Watch: Baz Luhrmann's 'The Get Down' Trailer Beautifully Blends '70s Soul Music and Modern Struggles


True to its creator’s established themes, the first full look at “The Get Down” appears to be a wild, passionate and ambitious blend of music, romance and rebellious stands against systemic adversity. Baz Luhrmann’s first foray into television appears to be just as grand as his cinematic efforts, and Netflix will undoubtedly look to capitalize on that in a big way.

READ MORE: The 15 Netflix Original Series to Be Excited About in 2015

One way might be found at the end of the trailer, in the addendum to the series’ title. “The Get Down” is apparently a story told in parts, and “Part 1” is what we’ll get in 2016. How many parts we can expect over the course of the series wasn’t clarified in the accompanying release, nor was whether or not this affects the standing order for 13 episodes constituting Season 1 (which could be exactly what Part 1 stands for, after all). 

What we do know is the series stars Shameik Moore, Justice Smith, Herizen Guardiola, Jaden Smith, Skylan Brooks, Tremaine Browne, Jr., Yahya Abdul-Mateen II, Jimmy Smits and Giancarlo Esposito.
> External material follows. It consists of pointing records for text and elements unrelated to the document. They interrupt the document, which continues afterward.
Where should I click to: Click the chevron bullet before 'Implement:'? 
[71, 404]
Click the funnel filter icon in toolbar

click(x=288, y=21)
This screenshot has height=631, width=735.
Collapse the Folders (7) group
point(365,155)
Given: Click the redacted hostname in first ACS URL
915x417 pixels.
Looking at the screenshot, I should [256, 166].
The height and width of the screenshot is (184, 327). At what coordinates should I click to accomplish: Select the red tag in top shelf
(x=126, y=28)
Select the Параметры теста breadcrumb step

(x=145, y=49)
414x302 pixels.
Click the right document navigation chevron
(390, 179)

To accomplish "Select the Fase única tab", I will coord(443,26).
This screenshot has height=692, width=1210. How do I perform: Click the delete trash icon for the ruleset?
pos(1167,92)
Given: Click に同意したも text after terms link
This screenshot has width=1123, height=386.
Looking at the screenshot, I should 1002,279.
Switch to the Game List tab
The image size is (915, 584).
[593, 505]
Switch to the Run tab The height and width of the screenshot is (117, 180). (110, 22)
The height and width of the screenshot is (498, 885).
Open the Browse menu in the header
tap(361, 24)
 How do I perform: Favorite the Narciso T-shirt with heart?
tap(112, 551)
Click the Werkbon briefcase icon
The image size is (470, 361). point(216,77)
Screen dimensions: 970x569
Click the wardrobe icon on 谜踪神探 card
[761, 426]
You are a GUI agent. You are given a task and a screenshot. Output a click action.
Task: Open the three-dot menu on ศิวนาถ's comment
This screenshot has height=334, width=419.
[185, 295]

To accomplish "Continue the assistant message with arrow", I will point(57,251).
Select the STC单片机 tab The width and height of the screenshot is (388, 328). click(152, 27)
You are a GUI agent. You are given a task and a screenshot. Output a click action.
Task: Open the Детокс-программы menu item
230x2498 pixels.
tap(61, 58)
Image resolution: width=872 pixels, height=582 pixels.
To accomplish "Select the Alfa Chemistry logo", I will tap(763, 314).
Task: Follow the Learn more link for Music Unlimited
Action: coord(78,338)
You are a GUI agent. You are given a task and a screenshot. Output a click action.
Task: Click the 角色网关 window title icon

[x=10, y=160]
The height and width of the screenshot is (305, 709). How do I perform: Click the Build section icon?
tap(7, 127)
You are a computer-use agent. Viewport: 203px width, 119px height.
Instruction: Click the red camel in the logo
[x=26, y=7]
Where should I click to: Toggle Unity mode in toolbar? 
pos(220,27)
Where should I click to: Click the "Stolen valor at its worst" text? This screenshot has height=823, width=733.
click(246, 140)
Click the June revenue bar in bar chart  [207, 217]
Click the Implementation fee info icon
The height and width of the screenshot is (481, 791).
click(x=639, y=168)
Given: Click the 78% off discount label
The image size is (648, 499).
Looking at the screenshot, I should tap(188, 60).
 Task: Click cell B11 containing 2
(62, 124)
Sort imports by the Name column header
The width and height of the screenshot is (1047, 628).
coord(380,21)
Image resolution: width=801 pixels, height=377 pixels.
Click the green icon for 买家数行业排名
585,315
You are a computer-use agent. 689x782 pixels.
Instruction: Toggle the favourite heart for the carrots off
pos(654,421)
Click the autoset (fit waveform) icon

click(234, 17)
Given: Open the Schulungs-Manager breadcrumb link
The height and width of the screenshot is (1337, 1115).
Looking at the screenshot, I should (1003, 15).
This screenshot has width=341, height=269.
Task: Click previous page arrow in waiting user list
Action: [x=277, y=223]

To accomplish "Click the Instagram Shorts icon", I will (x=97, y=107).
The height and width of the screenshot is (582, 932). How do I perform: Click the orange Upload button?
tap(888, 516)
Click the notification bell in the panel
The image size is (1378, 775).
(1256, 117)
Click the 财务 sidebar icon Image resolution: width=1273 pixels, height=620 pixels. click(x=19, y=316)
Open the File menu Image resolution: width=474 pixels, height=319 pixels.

Luhrmann is attached to direct the first two episodes as well as the finale, all while producing the entire series alongside TV veteran Shawn Ryan.

The official Netflix synopsis reads: “‘The Get Down’ focuses on 1970s New York — broken down and beaten up, violent, cash-strapped — dying. Consigned to rubble, a rag-tag crew of South Bronx teenagers are nothings and nobodies with no one to shelter them — except each other, armed only with verbal games, improvised dance steps, some magic markers and spray cans. From Bronx tenements, to the SoHo art scene; from CBGB to Studio 54 and even the glass towers of the just-built World Trade Center, The Get Down is a mythic saga of how New York at the brink of bankruptcy gave birth to hip-hop, punk and disco — as told through the lives and music of the South Bronx kids who changed the city and the world…forever.”

The premiere date has yet to be announced, but Netflix confirmed the series will be released “later in 2016.”